Bring together every line in the data that includes "text".

▸ Collected data entries:
+++

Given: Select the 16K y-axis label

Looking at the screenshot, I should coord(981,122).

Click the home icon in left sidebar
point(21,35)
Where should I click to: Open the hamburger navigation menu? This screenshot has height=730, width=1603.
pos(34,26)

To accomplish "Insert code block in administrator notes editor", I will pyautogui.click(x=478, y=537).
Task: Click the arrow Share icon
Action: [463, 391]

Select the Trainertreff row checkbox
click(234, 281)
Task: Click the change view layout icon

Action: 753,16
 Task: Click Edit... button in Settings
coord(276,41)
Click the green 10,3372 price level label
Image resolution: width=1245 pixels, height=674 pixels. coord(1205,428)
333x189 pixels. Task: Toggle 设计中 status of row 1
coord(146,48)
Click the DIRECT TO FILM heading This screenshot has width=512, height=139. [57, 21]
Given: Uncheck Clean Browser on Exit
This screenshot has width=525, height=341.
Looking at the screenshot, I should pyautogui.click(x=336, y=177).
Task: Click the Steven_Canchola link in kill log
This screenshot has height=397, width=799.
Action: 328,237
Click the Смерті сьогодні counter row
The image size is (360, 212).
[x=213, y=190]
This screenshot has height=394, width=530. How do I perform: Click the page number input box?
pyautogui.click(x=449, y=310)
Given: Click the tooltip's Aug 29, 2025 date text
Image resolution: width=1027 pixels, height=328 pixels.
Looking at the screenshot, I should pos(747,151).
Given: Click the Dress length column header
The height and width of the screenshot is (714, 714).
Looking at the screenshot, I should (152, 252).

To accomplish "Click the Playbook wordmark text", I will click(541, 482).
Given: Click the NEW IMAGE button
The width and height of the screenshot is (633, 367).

+++

▸ COMPLETED TASK:
Given: Click the tooltip's Aug 29, 2025 date text
To accomplish "Click the Playbook wordmark text", I will click(541, 482).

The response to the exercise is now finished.